Information given ▸

"""

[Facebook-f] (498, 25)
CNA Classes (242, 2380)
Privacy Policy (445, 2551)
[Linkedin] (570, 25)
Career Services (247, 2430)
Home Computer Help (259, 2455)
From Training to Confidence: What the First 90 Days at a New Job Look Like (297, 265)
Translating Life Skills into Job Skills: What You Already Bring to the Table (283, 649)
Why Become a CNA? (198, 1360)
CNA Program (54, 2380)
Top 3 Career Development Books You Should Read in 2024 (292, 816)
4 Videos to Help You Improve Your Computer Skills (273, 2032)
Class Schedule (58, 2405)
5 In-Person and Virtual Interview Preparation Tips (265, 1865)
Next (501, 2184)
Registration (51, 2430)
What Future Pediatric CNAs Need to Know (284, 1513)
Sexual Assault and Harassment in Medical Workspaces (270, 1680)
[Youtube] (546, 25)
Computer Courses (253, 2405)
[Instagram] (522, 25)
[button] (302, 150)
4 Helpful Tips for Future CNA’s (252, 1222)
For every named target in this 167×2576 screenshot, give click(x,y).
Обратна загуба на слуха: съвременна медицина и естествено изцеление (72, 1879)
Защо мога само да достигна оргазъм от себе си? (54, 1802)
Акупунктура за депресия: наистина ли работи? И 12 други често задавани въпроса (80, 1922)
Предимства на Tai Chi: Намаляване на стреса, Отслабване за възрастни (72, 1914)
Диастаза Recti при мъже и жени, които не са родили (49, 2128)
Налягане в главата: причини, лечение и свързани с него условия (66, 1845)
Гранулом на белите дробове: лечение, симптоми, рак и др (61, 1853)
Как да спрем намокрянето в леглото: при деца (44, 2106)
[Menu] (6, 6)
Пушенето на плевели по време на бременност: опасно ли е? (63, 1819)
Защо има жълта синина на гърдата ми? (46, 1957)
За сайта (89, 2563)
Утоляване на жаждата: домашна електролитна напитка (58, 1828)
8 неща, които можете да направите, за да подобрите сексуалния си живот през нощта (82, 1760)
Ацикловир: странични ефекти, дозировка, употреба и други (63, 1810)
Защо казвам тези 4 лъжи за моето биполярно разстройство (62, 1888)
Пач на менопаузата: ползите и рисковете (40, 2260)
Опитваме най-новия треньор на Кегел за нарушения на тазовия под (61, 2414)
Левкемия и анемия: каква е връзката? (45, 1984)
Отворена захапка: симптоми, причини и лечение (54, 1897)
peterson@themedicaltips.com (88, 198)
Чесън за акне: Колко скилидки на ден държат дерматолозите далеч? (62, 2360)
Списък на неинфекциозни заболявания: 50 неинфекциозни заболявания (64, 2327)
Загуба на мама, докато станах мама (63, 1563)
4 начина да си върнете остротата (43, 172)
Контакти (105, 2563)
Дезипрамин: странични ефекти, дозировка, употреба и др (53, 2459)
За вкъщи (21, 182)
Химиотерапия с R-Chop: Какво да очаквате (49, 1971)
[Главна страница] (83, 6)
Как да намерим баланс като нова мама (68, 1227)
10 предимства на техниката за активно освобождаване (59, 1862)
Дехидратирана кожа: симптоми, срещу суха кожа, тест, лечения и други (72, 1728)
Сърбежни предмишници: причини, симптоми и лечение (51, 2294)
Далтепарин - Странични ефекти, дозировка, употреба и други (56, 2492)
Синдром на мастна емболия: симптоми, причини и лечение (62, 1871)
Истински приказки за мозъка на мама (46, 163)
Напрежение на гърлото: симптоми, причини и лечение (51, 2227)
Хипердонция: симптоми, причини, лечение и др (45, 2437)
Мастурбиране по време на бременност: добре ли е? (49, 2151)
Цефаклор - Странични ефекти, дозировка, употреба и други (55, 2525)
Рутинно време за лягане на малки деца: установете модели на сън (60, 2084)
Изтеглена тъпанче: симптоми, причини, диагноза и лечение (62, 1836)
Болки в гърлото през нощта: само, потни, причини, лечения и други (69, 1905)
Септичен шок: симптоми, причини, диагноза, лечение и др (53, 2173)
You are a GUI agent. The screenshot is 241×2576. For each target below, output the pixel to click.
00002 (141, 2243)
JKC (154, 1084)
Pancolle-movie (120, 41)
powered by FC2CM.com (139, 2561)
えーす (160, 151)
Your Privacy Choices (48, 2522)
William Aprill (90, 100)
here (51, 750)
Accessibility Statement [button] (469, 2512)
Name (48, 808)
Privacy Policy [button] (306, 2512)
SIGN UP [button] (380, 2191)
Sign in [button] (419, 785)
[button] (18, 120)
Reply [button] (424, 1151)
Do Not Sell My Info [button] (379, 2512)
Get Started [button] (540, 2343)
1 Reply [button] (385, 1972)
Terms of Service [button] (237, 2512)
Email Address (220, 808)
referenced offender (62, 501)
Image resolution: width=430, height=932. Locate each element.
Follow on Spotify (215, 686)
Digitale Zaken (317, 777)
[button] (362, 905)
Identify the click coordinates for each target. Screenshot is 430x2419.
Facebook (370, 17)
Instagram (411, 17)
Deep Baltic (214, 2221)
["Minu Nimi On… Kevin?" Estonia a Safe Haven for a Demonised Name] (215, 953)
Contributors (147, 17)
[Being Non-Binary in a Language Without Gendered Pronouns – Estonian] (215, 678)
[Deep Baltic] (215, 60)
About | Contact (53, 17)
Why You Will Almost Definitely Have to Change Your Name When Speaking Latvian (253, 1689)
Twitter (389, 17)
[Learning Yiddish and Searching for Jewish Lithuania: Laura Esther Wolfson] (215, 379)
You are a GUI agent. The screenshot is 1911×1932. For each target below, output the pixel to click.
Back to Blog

"""

Problem details ▸ A verbatim transcription is needed of the lines above, starting at the line with "Home Computer Help (259, 2455)" and ending at the line with "Next (501, 2184)", both included, and of nothing else.

Response box ▸
Home Computer Help (259, 2455)
From Training to Confidence: What the First 90 Days at a New Job Look Like (297, 265)
Translating Life Skills into Job Skills: What You Already Bring to the Table (283, 649)
Why Become a CNA? (198, 1360)
CNA Program (54, 2380)
Top 3 Career Development Books You Should Read in 2024 (292, 816)
4 Videos to Help You Improve Your Computer Skills (273, 2032)
Class Schedule (58, 2405)
5 In-Person and Virtual Interview Preparation Tips (265, 1865)
Next (501, 2184)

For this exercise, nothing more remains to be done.